Lang Marketing’s latest report focuses on the consumer perceptions of shops, dealerships, repair chains and tire stores for repair convenience, technical ability, low price, and fairness of price

Fort Wayne, Ind.—Lang Marketing has surveyed over a number of years how consumers evaluate major types of repair outlets across four key performance factors: repair convenience, technical ability, low price, and fairness of price.

Lang’s latest report focuses on the consumer perceptions of shops, dealerships, repair chains and tire stores. Its findings are as follows:

Repair convenience

• Shops received the highest consumer ratings for repair convenience among the four outlets covered in this year’s analysis, 3.8 (on a scale of 1 to 5), followed by repair specialists with a 3.5 score. Dealerships held third place with a 3.3 rating.

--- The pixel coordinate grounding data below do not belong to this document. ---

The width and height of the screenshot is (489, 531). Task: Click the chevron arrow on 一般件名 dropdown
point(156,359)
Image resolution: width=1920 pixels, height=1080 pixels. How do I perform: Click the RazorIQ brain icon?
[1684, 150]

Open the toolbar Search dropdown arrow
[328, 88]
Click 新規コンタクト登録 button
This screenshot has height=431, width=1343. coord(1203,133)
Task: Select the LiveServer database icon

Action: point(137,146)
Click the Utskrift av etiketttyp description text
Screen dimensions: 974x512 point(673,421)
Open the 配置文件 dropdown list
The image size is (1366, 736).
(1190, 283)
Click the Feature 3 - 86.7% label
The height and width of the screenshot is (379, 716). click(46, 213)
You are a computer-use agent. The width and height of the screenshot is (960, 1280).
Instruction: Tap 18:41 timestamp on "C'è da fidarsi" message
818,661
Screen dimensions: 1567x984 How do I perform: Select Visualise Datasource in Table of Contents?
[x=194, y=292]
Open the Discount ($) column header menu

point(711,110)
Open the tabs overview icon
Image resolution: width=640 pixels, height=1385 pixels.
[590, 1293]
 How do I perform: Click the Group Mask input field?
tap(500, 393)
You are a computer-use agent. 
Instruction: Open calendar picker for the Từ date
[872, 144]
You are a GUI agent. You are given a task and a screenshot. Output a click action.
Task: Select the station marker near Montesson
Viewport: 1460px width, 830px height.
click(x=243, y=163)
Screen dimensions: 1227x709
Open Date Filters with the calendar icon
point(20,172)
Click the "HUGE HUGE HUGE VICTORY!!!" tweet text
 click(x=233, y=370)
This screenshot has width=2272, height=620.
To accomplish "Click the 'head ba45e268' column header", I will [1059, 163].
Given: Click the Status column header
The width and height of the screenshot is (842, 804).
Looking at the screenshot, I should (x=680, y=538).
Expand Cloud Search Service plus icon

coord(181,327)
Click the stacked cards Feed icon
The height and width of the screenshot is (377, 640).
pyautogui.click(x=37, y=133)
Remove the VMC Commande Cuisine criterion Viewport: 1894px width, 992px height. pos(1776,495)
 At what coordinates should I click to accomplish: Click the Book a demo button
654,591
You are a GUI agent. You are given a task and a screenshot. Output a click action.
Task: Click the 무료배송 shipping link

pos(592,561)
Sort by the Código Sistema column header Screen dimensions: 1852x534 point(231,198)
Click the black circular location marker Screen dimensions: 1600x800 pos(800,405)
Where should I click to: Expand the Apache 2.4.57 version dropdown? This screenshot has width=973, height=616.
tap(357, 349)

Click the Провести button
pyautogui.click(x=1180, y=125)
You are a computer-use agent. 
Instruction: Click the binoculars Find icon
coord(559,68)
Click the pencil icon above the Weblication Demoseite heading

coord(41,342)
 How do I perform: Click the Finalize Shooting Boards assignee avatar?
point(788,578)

• Consumer ratings of the repair convenience of shops and dealerships have changed over the past three years. Shops decreased from a 4.0 to a 3.8 rating, while dealerships climbed from a 2.9 to a 3.3 score. By expanding their hours and adding quick lube bays, dealerships have become more convenient and customer friendly.

• For specific jobs, such as oil changes, quick lubes (repair chains) have the highest rating for repair convenience, but they score lower on an overall basis since they offer a limited menu of repairs.

Technical ability

• Consumers rated dealerships significantly higher than the other three repair outlets for technical ability, with a 4.6 score.

• Shops were ranked much lower by consumers at 3.0, but stronger than their 2.9 rating in Lang Marketing’s survey three years ago.

• Consumer perceptions of technical ability vary by type of job. For example, for complex repairs, dealerships’ technical ability rating was 4.8, significantly higher than other outlets, with shops falling to 2.7.

• Repair chains and tire stores ranked third and fourth in consumer perception of technical ability.

• There are significant differences among consumers in how they perceive the technical ability of repair outlets depending on the age and nameplate of the vehicles they own (domestic versus foreign).

• For routine repairs, such as oil changes, quick lubes rated high this year in technical ability, at 4.2.

Low price

• Consumers ranked shops best of the four outlets for the low price of vehicle repair, with a 4.2 score. Dealerships in contrast, were rated at the bottom with a 2.9 score.

• The importance of low price to consumers varies depending on their income, vehicle nameplate, and vehicle age.

• Low price differs in significance by type of repair. For more complex repairs, price has much less significance to consumers than it does for routine repairs and maintenance.

Fairness of price

• Shops received the highest consumer ratings for fairness of price, with a 3.8 score, better than the 3.3 rating of dealerships (up from 3.1 three years ago).

• Much of this improvement can be attributed to dealerships now offering non-OE products and lower service rates for older vehicles and the used vehicles that they sell, especially nameplates other than what they sell new.